O principal perigo é uma possível erupção supervulcânica, de consequências amplas: poderia devastar grandes áreas dentro e ao redor do parque; nuvens de cinzas afetariam o clima global, num cenário de “inverno vulcânico”; mesmo sem erupção, terremotos e alterações geotérmicas podem danificar ecossistemas e infraestrutura.
Por que a proteção importa. Yellowstone é mais do que um destino — é um dos patrimônios naturais mais valiosos do mundo. Como parque nacional protegido, é monitorado de perto por cientistas que avaliam riscos e mitigam ameaças. O assombro que encanta os visitantes anda de mãos dadas com a vigilância que ele exige.

Espalhadas pelo morno Oceano Índico, as Maldivas — 26 atóis e mais de mil ilhas de coral — viraram sinônimo de praias de cartão-postal, águas cristalinas e resorts suntuosos.
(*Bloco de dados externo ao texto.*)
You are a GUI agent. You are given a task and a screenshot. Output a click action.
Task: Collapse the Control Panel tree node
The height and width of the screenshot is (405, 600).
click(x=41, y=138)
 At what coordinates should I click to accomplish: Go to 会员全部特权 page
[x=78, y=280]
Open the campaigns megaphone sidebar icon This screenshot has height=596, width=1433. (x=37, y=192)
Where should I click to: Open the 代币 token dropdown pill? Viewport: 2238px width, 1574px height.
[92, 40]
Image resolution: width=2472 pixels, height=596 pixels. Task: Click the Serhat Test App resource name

Essa mesma geografia baixa torna o arquipélago especialmente vulnerável.
É o país com menor altitude média do mundo, com ilhas a cerca de um metro acima do nível do mar. Só esse dado já o coloca entre os primeiros a sentir o peso da elevação oceânica.
A ameaça central vem das mudanças climáticas.
Elevação do nível do mar: Projeções científicas indicam que o oceano pode subir vários decímetros até o fim do século, tornando muitas ilhas inabitáveis — ou submersas.
Erosão costeira: A ação contínua das ondas corrói praias e terrenos.
Branqueamento de corais: Águas mais quentes estressam os recifes que protegem as ilhas, enfraquecendo a barreira natural contra a erosão.
Instabilidade ecológica: Mudanças nos ecossistemas ameaçam a natureza e o ritmo tradicional da vida local.
Por que a proteção importa. As Maldivas são ao mesmo tempo paraíso turístico e ecossistema delicado. O governo investe em adaptação — de ilhas artificiais a iniciativas de sustentabilidade. A mensagem é dura, porém clara: a sobrevivência depende da rapidez em construir resiliência.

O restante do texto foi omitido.